Besonders interessant ist natürlich die Frage, warum Regaliceratops generell eher so aussah, wie wir es von Centrosauriern kennen. Zur zeit als Regaliceratops lebte, gab es keine Centrosaurier mehr (die starben am Ende des Campaniums aus – deswegen gab es für die oben auch nur eine Farbe im Bild). Regaliceratops entwickelte also ein ähnliches Aussehen wie die Centrosaurier. Das legt die Vermutung nahe, dass irgendetwas beim Regaliceratops – beispielsweise beim Sozialverhalten – eher den Centrosauriern als den Chasmosauriern ähnelte und dass die Evolution deshalb in die gleiche Richtung ging. Was genau das war, wissen wir nicht, weil wir nicht genau verstehen, welche Funktion die Hörner hatten – waren es vor allem Signale innerhalb der Art, mit denen z.B. Männchen die Weibchen beeindruckt haben, waren es Signale, die die Unterscheidung zwischen den Arten erleichtern sollten, dienten sie tatsächlich zum Kämpfen innerhalb der Art? Bei Säugetieren weiß man, dass ähnliche Hornformen auf ähnliches Verhalten zum Beispiel bei Kämpfen hindeuten; das mag bei den Horndinos ähnlich gewesen sein.
Wie so oft zeigt sich, dass die interessantesten Fragen am schwersten zu beantworten sind.
Hier der versprochene Bonus: Das paper zeichnet sich noch durch eine andere Besonderheit aus: Die Danksagung.
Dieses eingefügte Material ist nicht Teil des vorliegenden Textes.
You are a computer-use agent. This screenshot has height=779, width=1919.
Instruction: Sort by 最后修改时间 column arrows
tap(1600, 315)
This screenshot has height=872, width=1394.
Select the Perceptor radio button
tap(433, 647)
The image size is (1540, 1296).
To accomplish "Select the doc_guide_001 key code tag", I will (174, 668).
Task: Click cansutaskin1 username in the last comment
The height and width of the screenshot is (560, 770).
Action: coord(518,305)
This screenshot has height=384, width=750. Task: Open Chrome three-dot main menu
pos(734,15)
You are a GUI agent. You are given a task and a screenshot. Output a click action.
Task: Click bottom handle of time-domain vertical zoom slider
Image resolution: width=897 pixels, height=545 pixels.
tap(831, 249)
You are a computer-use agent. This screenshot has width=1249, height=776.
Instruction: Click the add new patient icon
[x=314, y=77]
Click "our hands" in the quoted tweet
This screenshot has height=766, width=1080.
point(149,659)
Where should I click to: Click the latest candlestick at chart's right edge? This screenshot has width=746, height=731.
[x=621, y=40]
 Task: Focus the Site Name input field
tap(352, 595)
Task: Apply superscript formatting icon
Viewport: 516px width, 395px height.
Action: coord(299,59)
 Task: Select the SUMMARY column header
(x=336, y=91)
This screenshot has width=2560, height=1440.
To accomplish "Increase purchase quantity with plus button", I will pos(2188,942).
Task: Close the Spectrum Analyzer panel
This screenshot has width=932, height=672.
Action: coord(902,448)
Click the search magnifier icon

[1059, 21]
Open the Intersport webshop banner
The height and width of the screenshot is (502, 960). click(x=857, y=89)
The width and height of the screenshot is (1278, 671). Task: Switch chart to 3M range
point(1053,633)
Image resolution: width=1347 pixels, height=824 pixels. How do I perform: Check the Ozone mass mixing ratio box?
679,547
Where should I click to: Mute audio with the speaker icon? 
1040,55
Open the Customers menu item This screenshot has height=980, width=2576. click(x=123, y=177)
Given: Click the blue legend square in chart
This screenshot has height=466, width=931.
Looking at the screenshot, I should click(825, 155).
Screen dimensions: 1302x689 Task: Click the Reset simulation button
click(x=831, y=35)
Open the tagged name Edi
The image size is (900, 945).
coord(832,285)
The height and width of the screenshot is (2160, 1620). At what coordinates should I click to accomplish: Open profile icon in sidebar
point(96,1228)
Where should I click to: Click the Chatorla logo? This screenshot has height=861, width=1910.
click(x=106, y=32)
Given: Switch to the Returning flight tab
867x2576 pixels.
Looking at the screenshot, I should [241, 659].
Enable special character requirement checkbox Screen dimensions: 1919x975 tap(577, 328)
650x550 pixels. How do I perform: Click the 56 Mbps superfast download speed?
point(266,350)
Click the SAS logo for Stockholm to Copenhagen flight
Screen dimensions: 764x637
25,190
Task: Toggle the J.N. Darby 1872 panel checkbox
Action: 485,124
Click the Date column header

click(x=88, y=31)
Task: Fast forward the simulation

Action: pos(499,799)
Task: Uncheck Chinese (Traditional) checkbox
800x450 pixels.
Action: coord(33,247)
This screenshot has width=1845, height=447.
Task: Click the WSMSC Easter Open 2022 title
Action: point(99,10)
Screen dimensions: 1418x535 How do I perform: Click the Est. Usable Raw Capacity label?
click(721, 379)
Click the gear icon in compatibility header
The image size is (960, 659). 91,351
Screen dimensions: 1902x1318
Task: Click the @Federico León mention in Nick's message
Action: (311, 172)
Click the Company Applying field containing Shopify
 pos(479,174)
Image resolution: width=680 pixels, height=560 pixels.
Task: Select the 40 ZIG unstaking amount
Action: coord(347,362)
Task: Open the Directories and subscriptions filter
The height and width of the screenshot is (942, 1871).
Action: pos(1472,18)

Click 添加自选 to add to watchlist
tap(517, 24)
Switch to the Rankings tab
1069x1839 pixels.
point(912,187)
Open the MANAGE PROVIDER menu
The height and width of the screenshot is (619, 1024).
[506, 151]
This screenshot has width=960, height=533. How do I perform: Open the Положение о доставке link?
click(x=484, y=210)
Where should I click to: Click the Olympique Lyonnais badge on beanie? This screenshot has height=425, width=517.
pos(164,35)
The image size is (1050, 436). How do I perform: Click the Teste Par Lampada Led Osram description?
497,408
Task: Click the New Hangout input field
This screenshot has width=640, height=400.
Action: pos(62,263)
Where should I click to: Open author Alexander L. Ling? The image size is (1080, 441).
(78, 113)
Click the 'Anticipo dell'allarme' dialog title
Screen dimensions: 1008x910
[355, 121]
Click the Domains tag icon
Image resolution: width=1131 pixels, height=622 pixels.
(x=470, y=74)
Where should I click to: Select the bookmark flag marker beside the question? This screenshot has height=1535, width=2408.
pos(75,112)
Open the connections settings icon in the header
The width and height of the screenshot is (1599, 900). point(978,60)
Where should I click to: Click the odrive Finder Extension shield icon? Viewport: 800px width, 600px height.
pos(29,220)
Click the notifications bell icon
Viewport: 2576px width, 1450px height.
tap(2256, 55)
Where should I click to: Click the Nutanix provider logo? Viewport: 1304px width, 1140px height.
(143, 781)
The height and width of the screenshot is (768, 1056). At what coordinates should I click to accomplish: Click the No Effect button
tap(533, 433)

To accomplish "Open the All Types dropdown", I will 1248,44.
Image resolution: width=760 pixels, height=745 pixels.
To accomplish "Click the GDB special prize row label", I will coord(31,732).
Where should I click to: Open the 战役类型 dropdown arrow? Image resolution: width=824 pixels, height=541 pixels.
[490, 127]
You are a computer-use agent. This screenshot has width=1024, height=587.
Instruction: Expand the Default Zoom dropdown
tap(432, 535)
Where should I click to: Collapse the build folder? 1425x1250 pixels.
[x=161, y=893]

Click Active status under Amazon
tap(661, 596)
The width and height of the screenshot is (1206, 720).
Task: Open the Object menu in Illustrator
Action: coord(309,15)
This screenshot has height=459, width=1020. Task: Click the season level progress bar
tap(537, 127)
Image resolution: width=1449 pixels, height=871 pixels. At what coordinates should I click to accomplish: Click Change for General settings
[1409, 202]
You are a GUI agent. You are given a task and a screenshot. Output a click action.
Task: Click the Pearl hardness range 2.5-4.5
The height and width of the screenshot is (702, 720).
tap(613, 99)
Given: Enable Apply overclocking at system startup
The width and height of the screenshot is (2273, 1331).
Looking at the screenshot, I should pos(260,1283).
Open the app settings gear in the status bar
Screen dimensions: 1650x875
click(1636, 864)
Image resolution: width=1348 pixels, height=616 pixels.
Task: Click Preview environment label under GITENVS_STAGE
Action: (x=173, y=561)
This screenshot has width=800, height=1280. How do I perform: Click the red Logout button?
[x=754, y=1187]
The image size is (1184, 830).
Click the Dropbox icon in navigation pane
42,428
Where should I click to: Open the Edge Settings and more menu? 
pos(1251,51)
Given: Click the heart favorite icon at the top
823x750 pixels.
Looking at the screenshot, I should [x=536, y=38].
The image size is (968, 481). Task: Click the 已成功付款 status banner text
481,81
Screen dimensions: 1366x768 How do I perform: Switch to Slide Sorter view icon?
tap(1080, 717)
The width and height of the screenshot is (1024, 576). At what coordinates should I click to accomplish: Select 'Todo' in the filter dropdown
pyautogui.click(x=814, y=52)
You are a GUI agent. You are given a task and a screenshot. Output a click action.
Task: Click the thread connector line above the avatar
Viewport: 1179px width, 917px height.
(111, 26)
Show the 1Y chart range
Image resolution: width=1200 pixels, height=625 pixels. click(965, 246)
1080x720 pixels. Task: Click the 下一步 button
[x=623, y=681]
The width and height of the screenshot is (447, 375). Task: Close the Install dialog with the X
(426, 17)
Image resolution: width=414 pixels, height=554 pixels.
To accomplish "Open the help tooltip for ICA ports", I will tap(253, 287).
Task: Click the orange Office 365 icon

Hier steht normalerweise, wer alles irgendwie mitgeholfen hat, wer vielleicht kluge Ratschläge zur Arbeit gegeben hat usw. So etwas steht auch in dieser Danksagung, aber sie endet mit diesen Worten:
C.M.B. would specifically like to highlight the ongoing and unwavering sup-
port of Lorna O’Brien. Lorna, will you marry me?